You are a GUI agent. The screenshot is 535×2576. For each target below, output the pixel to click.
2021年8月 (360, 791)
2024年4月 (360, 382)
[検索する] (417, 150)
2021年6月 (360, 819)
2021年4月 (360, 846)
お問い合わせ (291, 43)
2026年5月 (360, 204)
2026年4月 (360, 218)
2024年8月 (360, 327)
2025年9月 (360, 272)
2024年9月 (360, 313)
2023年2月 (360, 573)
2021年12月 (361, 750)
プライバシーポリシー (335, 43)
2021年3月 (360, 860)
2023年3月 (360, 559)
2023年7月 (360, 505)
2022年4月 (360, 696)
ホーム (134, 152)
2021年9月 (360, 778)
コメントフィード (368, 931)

## ASSIGNED TASK
The line with "プライバシーポリシー (335, 43)" through the last line of the entries above: output exactly those lines and nothing else.

## YOUR SOLUTION
プライバシーポリシー (335, 43)
2021年3月 (360, 860)
2023年3月 (360, 559)
2023年7月 (360, 505)
2022年4月 (360, 696)
ホーム (134, 152)
2021年9月 (360, 778)
コメントフィード (368, 931)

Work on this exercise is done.